Of the 143 enterprises who had comments on this issue, 83 said they used probe technology in software, but only in software they’d developed themselves. None of these enterprises said they insisted in probes in third-party software, and in fact 34 of them said they would be concerned about the security of the probes. And none of the probe users applied probes to security monitoring.
Activity monitoring, in the end, is about workflows because both legitimate transactions and threats look like work and the movement of both valid work and threats make up workflows. Getting a handle on workflows would seem to be the baseline requirement for effective security, but as those who have followed my blogs know, I doubt that enterprises overall are as workflow-sensitive as they should be. They don’t consider workflow dynamics in performance management, especially in latency management. They don’t consider them in network loading either. Why should they think about them for security?
So, is there another way? The only other option I can see, one that might at least approach the ability of probes to monitor and analyze activity, is to harness the knowledge of the network. In order for work to flow it has to thread through addressable resources. In all but a few cases, the network associates logical names (URLs/URIs) with these addresses, and those logical names can be associated with the elements of applications, steps in processes.

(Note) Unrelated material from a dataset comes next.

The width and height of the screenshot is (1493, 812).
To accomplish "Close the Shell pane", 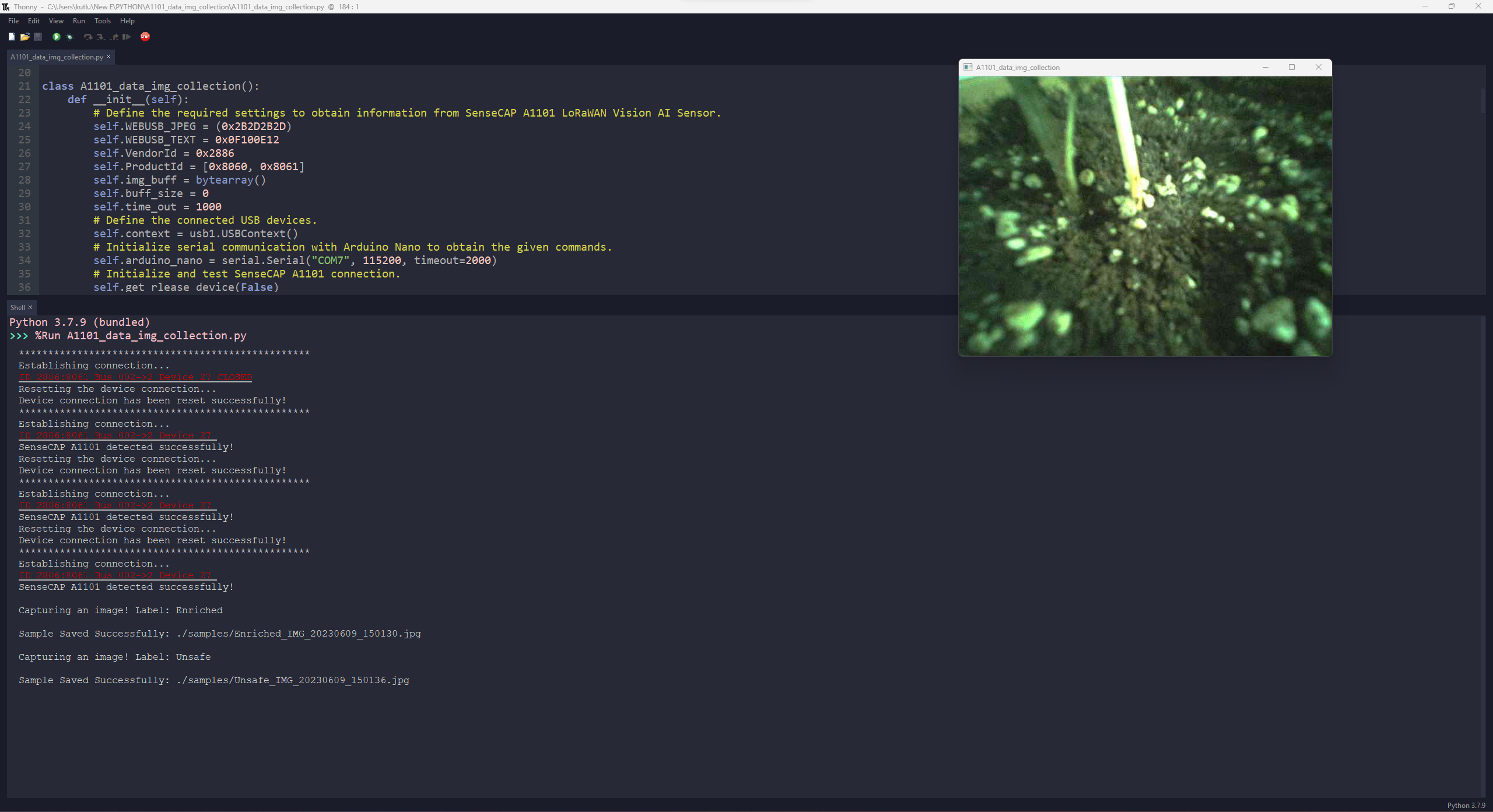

Right now, the knowledge needed to make this work is divided between pieces of middleware and components of things like DNS. Could all that be collected, and perhaps more important, could it be correlated to be made actionable? That’s where AI might really make itself useful. As I’ve noted in other blogs, we have multiple management systems and multiple operations process sets, and combining them to do anything can be both a technical and training/organizational challenge. AI could cross the boundaries to correlate data, and through that gain insights into user and application workflow patterns that were suspicious. Even without the use of probes, AI could move security practices forward significantly, and if probes were available it could do even better.
Security is perhaps the broadest and most valuable of all AI missions that operations teams could promote, and some vendors are starting to develop AI tools already. Generic AI, such as the ChatGPT model, could be pressed into service here too, but I think there are still “hallucination” issues to be dealt with there. But users who state an interest in AI for security (of the 118 enterprises who offered comments here, 101 thought AI could be helpful) well over three-quarters tended to look for a generative AI/ChatGPT-type solution. At the minimum, this suggests that realistic purpose-built AI tools for security aren’t publicized enough to influence buyers as they should.
Enterprises spend a lot on security, and expect to continue to do so, and while they also tend to believe they’re getting some results for their money, they acknowledge that their overall sense of risk isn’t diminishing much. It’s pretty clear that vendors know that, and are trying to present a better overall model, but we’re still groping for just what the best approach is. Perhaps 2024 will be the year we make real progress.